← All posts

A tamper-evident audit trail

Yaima Valdivia
Yaima ValdiviaFounder · · 3 min read

An agent's authorization decisions are recorded for later. An incident responder reconstructs what the agent did. A customer asks why an action was blocked. An auditor checks that a control held. Each of those depends on the record being complete and unchanged since it was written.

A table of log rows can't show that on its own. If an attacker reaches the database, deleting the row that recorded their activity is a normal way to cover tracks, and the table reads fine afterward. AgentTrust ID records decisions as a hash chain so that a removed or altered entry is detectable.

How the chain works

Every session starts with a genesis hash of 64 zeros. Each authorization check appends one entry. The entry is the decision: the check ID, the action name, its effect, and the result. The new chain hash is the SHA-256 of the previous hash followed by that entry:

H_new = SHA-256(H_old || entry)

The session stores the current hash and the list of entries in the order they were added. That ordering is what lets the chain be replayed later.

Why an edit shows up

Each hash folds in every entry before it, so the final hash depends on the whole history in order. Change the effect on one past decision and that entry hashes differently. Every hash after it changes too. The stored head no longer matches what the entries produce.

The same holds for deletion and insertion. Drop an entry and the replay comes up short. Add one and it doesn't fit the sequence. There is no way to edit the middle of the chain and leave the head intact.

What verification checks

The verify endpoint replays the chain from the genesis hash using the recorded entries, then compares the result to the stored head. A match means the entries are the exact sequence that produced the head.

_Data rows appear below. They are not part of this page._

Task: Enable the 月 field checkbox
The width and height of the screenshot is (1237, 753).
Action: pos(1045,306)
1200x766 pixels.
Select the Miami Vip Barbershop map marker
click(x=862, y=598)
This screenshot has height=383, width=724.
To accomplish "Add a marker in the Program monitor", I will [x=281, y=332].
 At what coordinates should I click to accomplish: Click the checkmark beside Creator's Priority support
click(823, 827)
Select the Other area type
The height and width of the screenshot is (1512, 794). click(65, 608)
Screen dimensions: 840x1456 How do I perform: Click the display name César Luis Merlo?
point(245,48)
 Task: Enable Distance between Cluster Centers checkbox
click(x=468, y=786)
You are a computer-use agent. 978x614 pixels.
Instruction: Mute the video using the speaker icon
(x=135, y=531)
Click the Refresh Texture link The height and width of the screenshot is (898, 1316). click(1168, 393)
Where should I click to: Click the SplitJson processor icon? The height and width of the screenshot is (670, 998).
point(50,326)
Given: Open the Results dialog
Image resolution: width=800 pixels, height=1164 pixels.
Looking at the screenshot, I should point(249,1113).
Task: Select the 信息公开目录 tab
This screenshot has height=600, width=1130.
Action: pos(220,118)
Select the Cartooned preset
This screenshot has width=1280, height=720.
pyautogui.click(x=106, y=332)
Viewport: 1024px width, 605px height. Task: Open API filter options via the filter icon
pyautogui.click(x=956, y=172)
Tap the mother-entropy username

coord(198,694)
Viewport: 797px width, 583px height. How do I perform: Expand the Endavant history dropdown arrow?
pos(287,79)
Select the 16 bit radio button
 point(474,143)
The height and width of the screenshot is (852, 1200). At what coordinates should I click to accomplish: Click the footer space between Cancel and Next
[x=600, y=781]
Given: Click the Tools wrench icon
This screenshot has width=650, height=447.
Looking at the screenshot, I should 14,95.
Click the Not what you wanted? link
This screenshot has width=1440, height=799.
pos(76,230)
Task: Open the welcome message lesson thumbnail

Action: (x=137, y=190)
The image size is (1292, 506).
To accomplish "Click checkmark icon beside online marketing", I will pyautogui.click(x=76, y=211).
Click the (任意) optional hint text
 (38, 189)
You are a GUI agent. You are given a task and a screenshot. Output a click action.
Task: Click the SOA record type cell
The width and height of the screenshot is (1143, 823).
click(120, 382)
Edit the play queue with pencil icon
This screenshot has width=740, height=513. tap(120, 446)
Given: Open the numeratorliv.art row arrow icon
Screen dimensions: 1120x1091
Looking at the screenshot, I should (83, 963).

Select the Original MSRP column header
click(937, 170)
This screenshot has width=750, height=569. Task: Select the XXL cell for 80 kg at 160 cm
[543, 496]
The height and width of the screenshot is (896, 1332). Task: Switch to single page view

It also counts. A healthy session has one entry per recorded call, so the endpoint checks that the entry count equals the session's call count. This catches a decision that was counted but missing from the entry list, which a replay alone would accept.

Two more checks run alongside it. The session's scope hash still has to match its current scope. The head has to match a hash you supply, if you're comparing against a known-good value saved earlier.

Verification fails closed. A malformed head, a replay that doesn't reproduce the head, or a count mismatch all return not valid.

Why it's worth the mechanism

Three things come out of recording decisions this way.

An attacker who reaches the store can't quietly trim the log. Removing the entry that recorded their action breaks the replay, so the gap is visible instead of silent.

You can show the record is complete to someone who doesn't trust your operators. The check is deterministic, so a customer or auditor re-running it gets the same answer regardless of who had database access.

The count check also catches loss that isn't an attack. A decision dropped by a concurrency bug, counted but never added to the entry list, fails the same check. The mechanism flags accidental loss, not only tampering.

Where it runs

The check is one call: POST /api/v1/accountability/verify with a session ID. It's scoped to your organization from the authenticated request, so you can only verify your own sessions. The dashboard's Accountability page runs the same check and shows the result as a set of pass/fail marks.